Friday, December 29, 2006

Interesting Domain Tools

I came across this interesting domain tool this week in an article by Mitch Keeler in Lockergnome's Web Developers newsletter.

The tool, Ajax DNS, is a real easy to use. In fact, it's one of the easiest to use that I've seen recently and, as Mitch noted, there's a lot of tools out there. With Ajax DNS, all the user has to do is enter the domain name in the top field and click on one of the buttons. There's DNS information, both live and traversal, as well as, Whois and IP search, HTTP header information and nifty ping utility.

Other favorite tools of mine are on my personal web site. Click on Tools on the left hand navigation bar to get the list.

Here's a sampling of some of the tools on the site:

Domain Tools
Netcraft
DNS Stuff
DIG
SiteAdvisor
SEO Tools
Webmaster Toolkit

And that's just a few of the many out there!

Tuesday, December 19, 2006

Threat Watch and Other Security Dashboards

I came across this interesting dashboard of current security threats from MessageLabs, a vendor of e-mail security products. Threat Watch has four graphs with the week's trends in virus, spam and phishing attacks. Each graph is a Flash object and can be clicked to open to a page about that particular type of attack.

The site is also full of monthly reports, whitepapers and all kinds of stuff for numbers junkies on attack statistics and up-to-date trends. MessageLabs could be described as a Managed Security Service Provider (MSSP) for corporate messaging, including both e-mail and IM. Their service -- they offer no software -- protects against viruses, spam and spyware.

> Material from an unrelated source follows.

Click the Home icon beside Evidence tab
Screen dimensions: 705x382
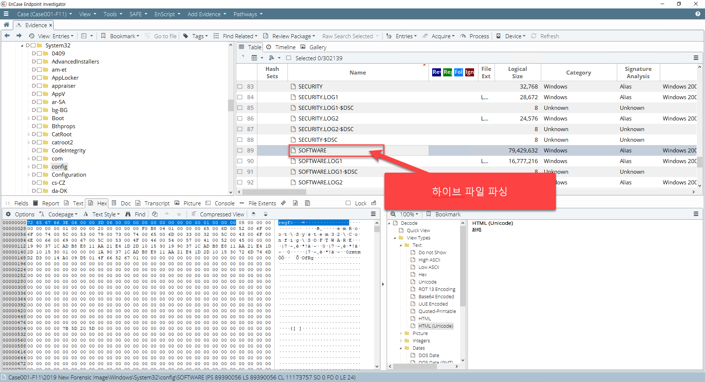(x=6, y=25)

I have other security dashboards on my personal web site. Click on News. Next to Threat Watch, which I just added, is a complete collection of well-known dashboards from CBIZ, an accounting and consulting company. Some of these are already scattered around my site at the bottom of some pages.

My Book Available in the UK Through IT Governance

My book, The Little Black Book of Computer Security, is now available in the UK through IT Governance Ltd, a consulting company specializing in IT compliance. They offer materials and information for companies on both US, UK and European regulations. These include Sarbanes-Oxley in the US, the Turnbull Report in the UK and Basel 2 in Europe.

My book has also been available for some time in the UK through Amazon, but IT Governance is offering it as a featured item this month.

Tuesday, December 12, 2006

Latest Batch of TechTarget Ask The Expert Questions

Monday, December 11, 2006

Top 10 on SearchSMB and a Podcast

I hit the top 10 tips in 2006 for SearchSMB with the following tips this year:

Registration may be required for some of these sites.

The podcast is on the 2007 outlook for security for SMBs. It's based on an article on SearchSMB recently on the same subject.

Interesting Links from Prof. Kabay

I thoroughly enjoy the twice-weekly Security Strategies column written by Professor Mich Kabay of Norwich University in Vermont. There's always a hidden gem or two in every column, even in side comments he makes throughout the column that are easy to miss.

In a book review he did last week of Managing Cybersecurity Resources by Lawrence Gordon and Martin Loeb, he mentioned an information security writer, Robert Slade. He had a link to a fantastic list of book reviews done by Slade that I wanted to pass along. This is a gold mine for book junkies like myself who are always on the prowl for good reading in information security, among other things.

As a side note, I've always been grateful to Mich for a nice review he did of my book a year ago. After the review, Amazon sold out in one way and was backlogged with orders for two weeks. Mich helped put me and my book on the map.

Sunday, December 10, 2006

How Microsoft Handles Its Own Security

There was a fascinating article in Computer World this week about how Microsoft handles its own security.

The article described steps Microsoft uses to fight off 100,000 attacks per month. A lot of it was some simple good common sense approaches to security that any organization should take.

Among the items were the following:

  • Two-factor authentication

  • Network access control

  • Encryption and strong passwords

  • E-Mail and IM without a VPN

  • External SharePoint sites

Wednesday, December 06, 2006

Cybersecurity Checklist for the US Government

The US Cyberconsequences Unit (CCU) has recently released a cybersecurity checklist for government agencies. The CCU is funded by the Department of Homeland Security (DHS), though it hasn't yet approved the checklist.

The list has 478 questions covering a range of information security issues from the technical to the human. It doesn't just focus narrowly on perimeter security and firewalls.

A link to the checklist can be found on Gideon Rasmussen's US Security Awareness web site.

I highly recommend Rasmussen's sites for information on security awareness and education.